WHAT YOU SHOULD DO:
Exactly the lines from the one containing "Switch to the 30 minute interval" through the end of the listing must make up the answer, with no pictures included.

_ _ _ _ _ _ _

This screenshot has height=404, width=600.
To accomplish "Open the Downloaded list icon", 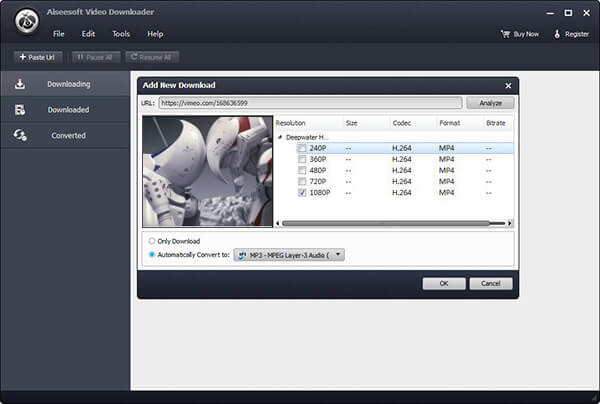I will point(20,110).
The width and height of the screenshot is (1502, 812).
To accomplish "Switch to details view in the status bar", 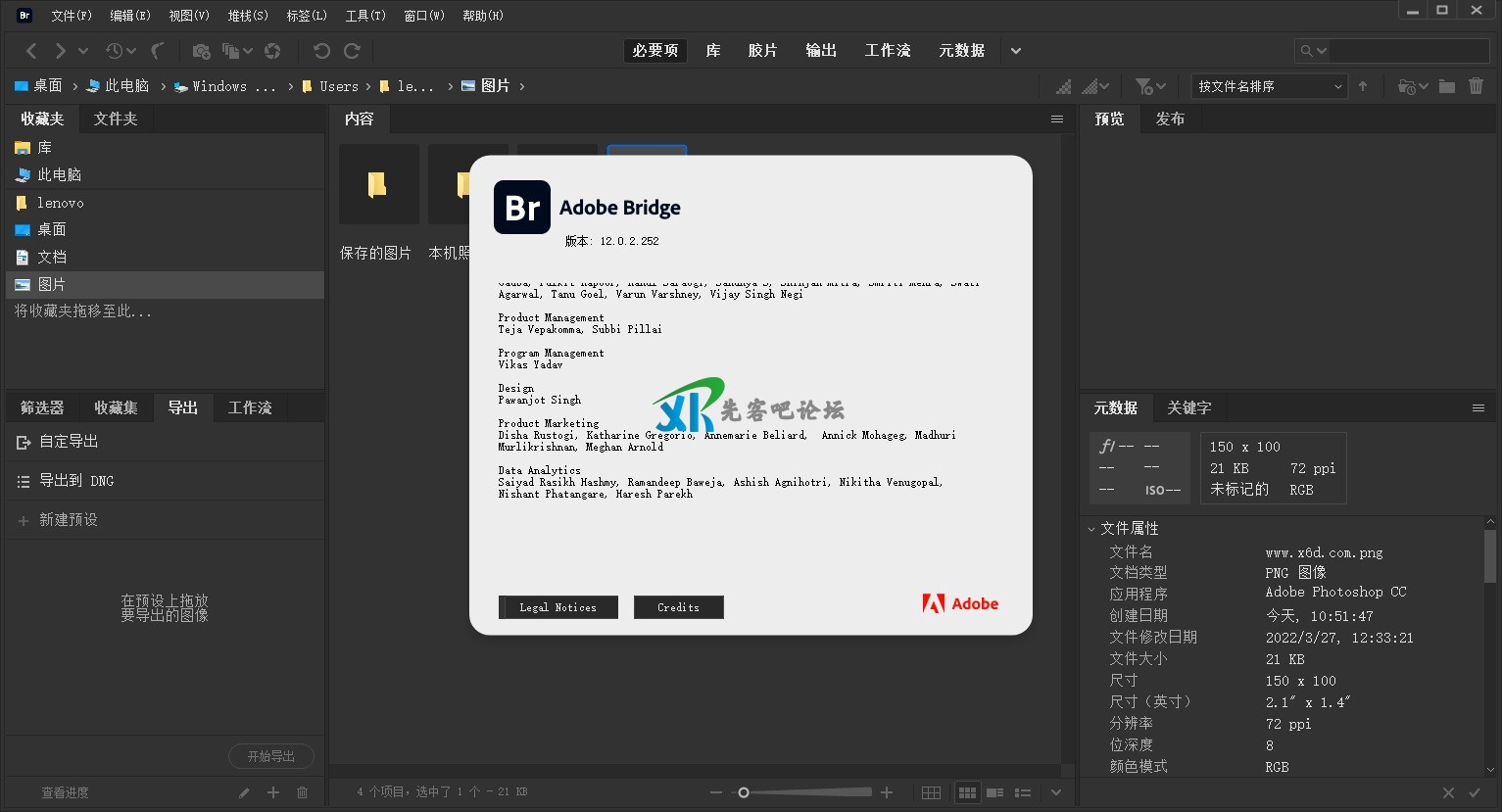I will tap(994, 792).
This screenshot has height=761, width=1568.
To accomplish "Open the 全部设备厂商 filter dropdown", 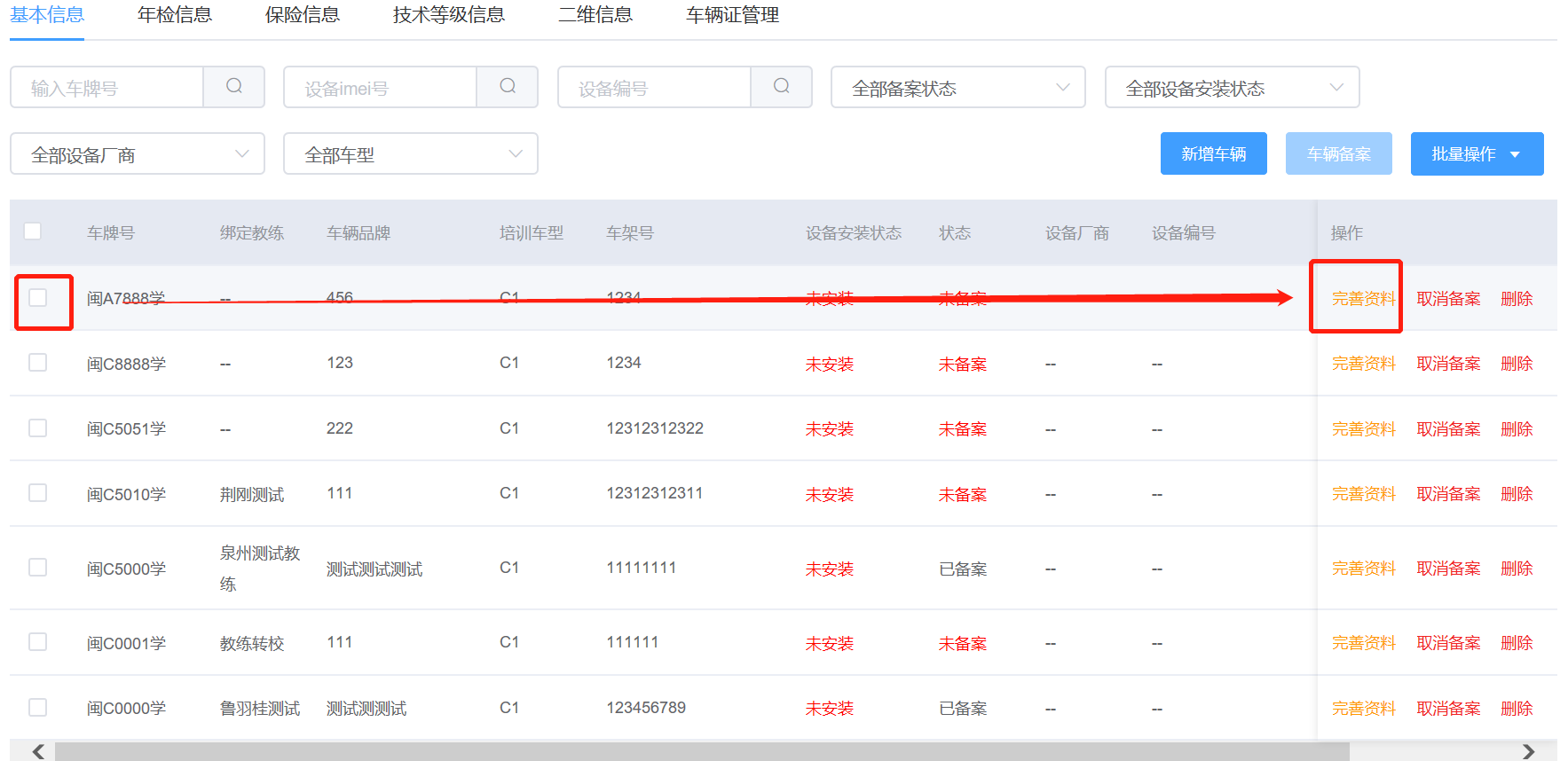I will point(138,154).
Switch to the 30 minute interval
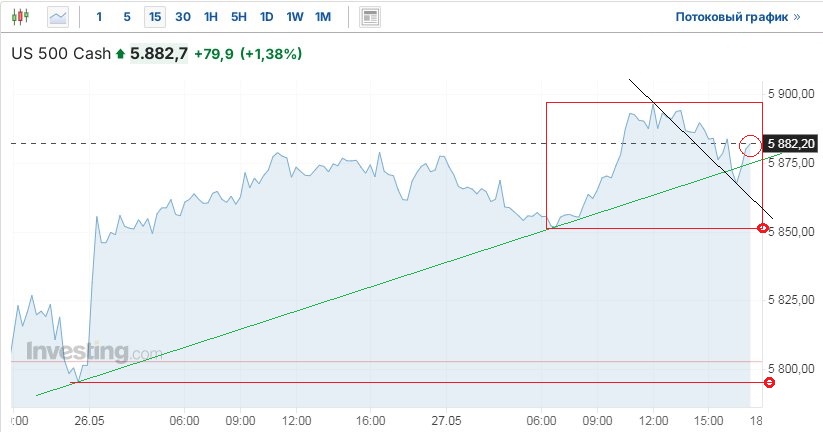This screenshot has height=432, width=823. click(182, 17)
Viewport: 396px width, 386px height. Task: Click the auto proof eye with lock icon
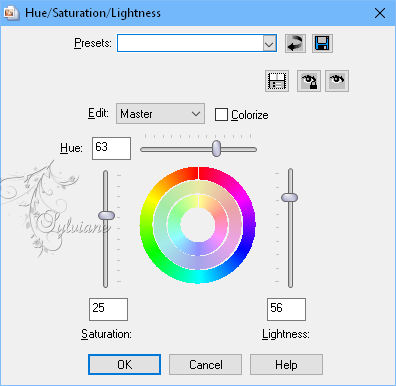[309, 81]

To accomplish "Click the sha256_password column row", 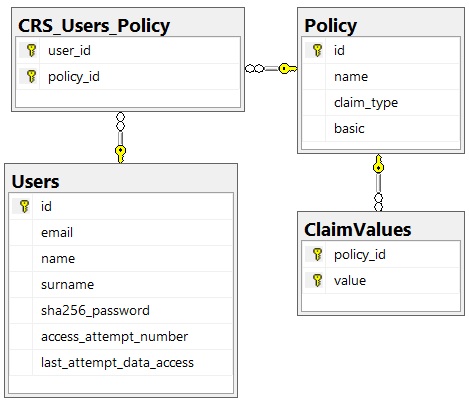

_ _ _ _ _ _ _

SOLUTION FOR THIS EXERCISE:
Switch to the 30 minute interval
This screenshot has height=432, width=823. click(182, 17)
Viewport: 396px width, 386px height. Task: Click the auto proof eye with lock icon
[309, 81]

To accomplish "Click the sha256_password column row", 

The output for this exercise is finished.